A map T: X → X on a normed linear space is called nonexpansive if ∥Tx - Ty∥ ≤ ∥x - y∥ ∀x,y ∈ X. Let (Ω, Σ, P) be a probability space, ℱ₀ ⊂ ℱ₁ ⊂ ⋯ ⊂ ℱ_n an increasing chain of σ-fields spanning Σ, X a Banach space, and T: X → X. A sequence (x_n) of strongly ℱ_n-measurable and strongly P-integrable functions on Ω taking on values in X is called a T-martingale if Ε(x_n+1 | ℱ_n) = T(x_n). Let T: H → H be a nonexpansive mapping on a Hubert space H, and let (x_n) be a T-martingale taking on values in H. If Σ ^∞ _n=1 n^-2 E∥x_n+1 - Tx_n∥² < ∞ then x_n/n converges a.e.

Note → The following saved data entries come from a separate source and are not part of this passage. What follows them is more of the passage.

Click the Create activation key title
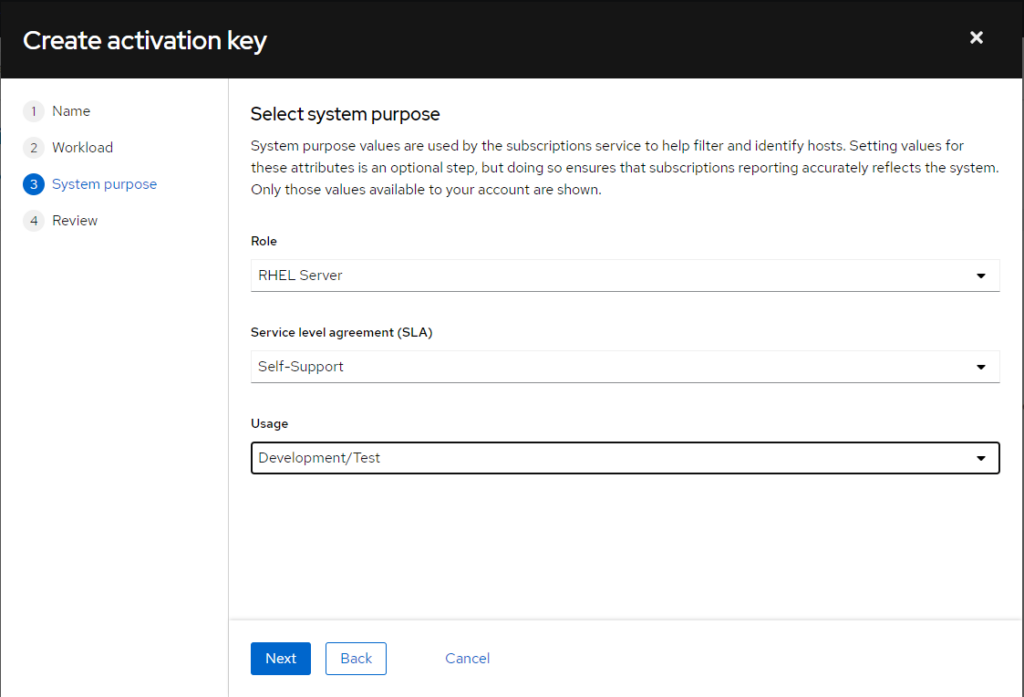 (x=145, y=41)
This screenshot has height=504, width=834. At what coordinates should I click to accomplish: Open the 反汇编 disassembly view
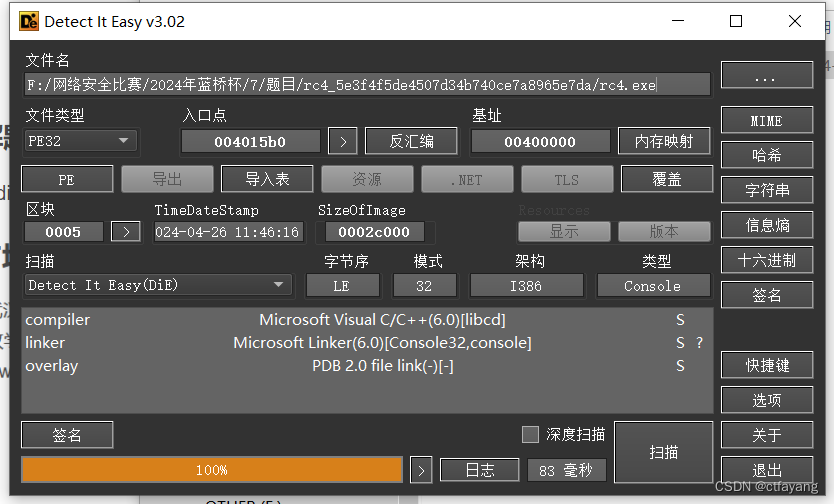pyautogui.click(x=411, y=141)
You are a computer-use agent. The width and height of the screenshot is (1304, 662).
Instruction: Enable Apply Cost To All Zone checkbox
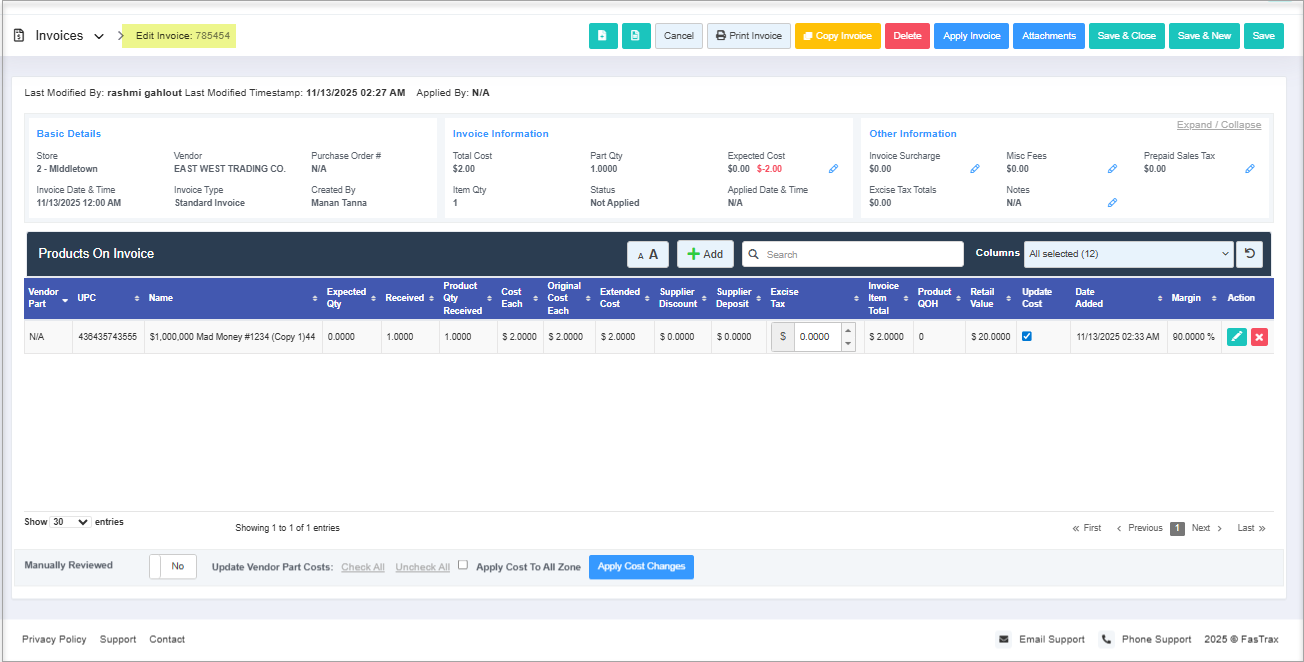pos(463,565)
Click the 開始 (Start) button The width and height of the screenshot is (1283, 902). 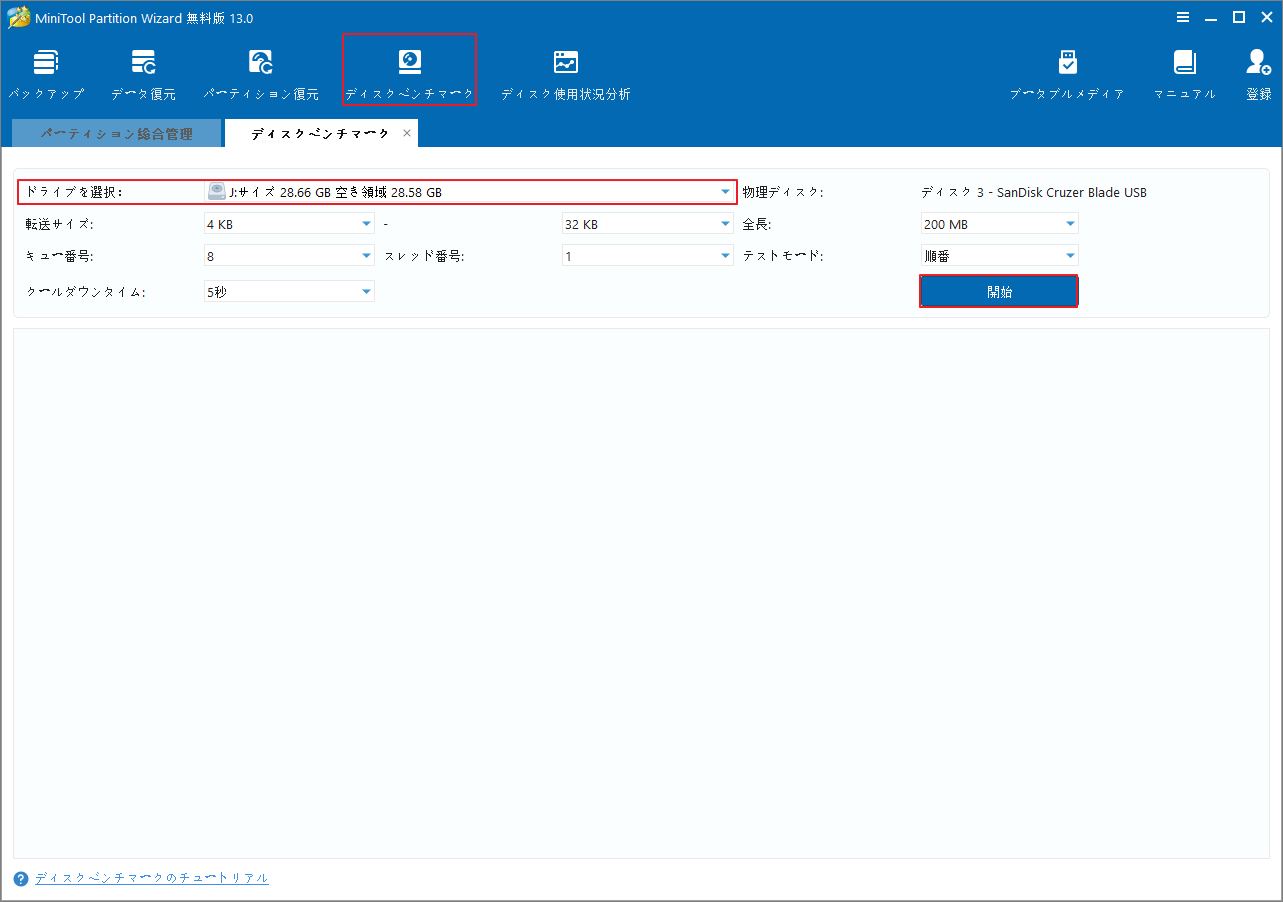(x=998, y=291)
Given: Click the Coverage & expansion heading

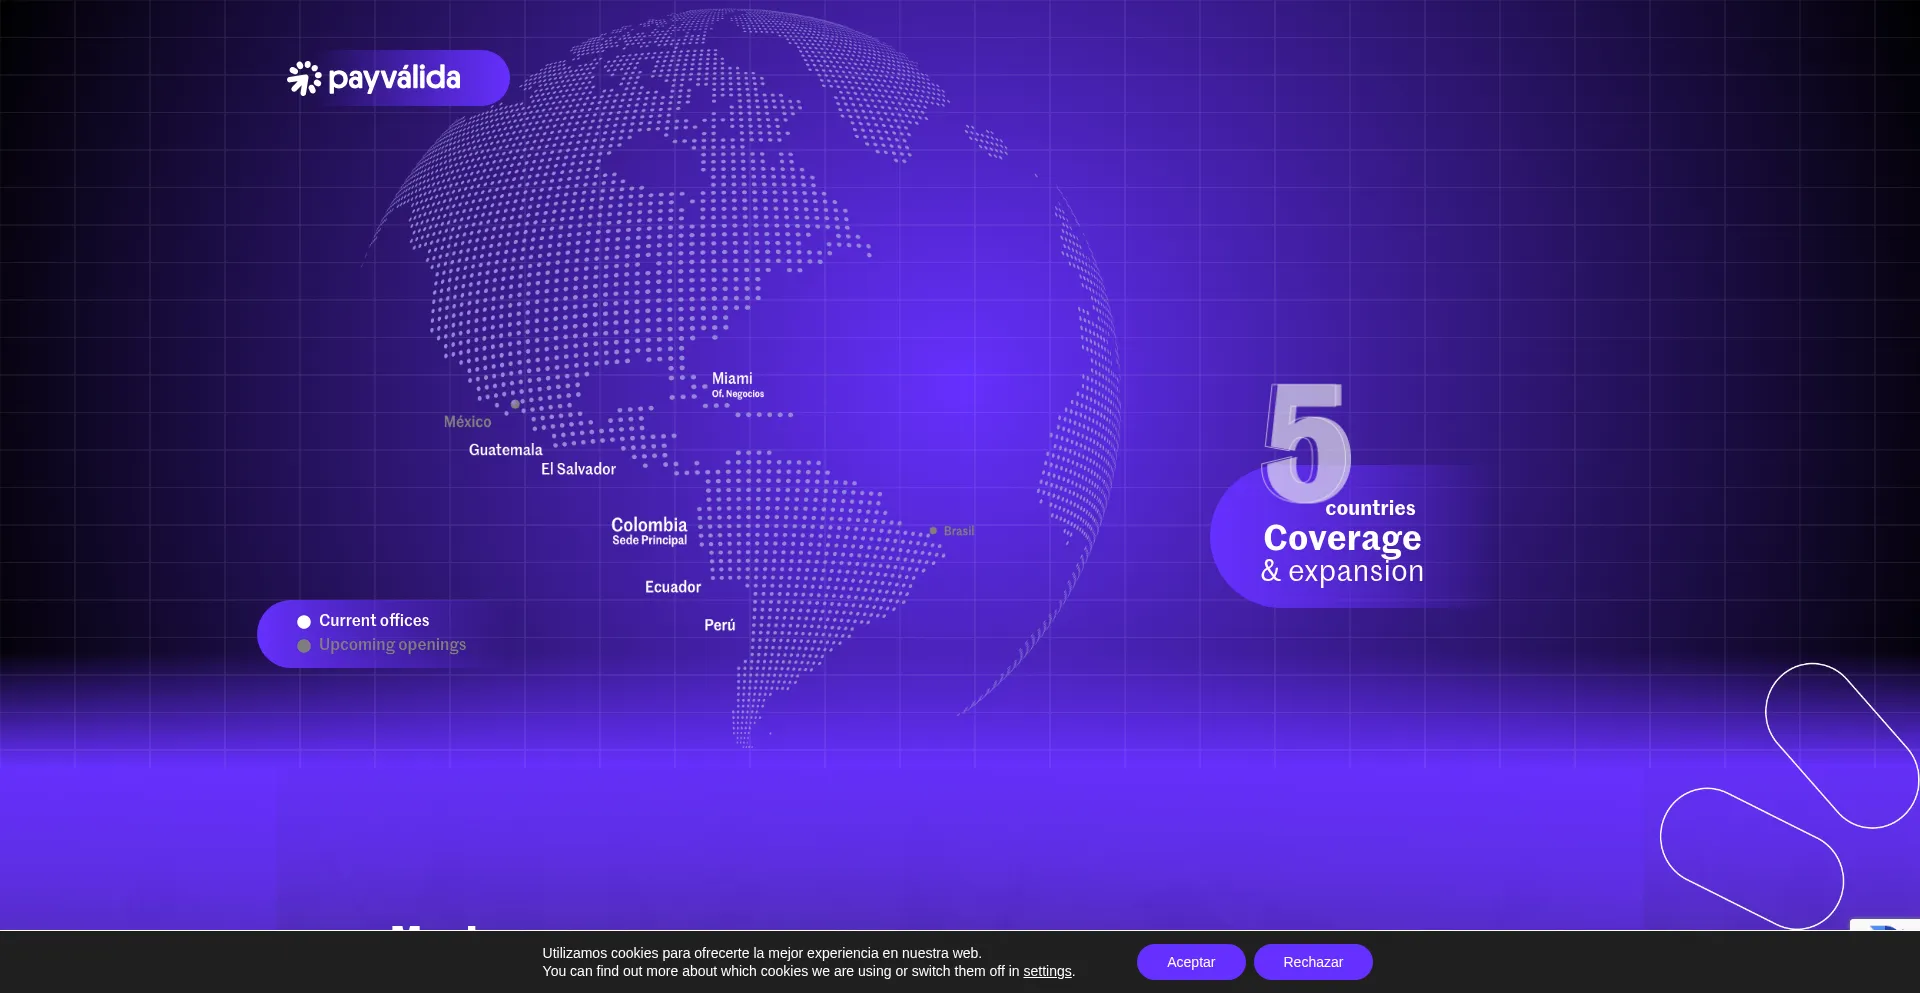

Let T: X → X be a nonexpansive mapping on a p-uniformly smooth Banach space X, 1 < p ≤ 2, and let (x_n) be a T-martingale (taking on values in X). If Σ n^-p E (∥x_n - Tx_n-1 ∥^p) < ∞ then there exists a continuous linear functional f ∈ X* of norm 1 such that lim _n→∞ f(x_n)/n= lim _n→∞ ∥x_n∥/n = inf {∥ Tx - x ∥ : x ∈X} a.e. If, in addition, the space X is strictly convex, x_n/n converges weakly; and if the norm of X* is Fréchet differentiable (away from zero), x_n/n converges strongly.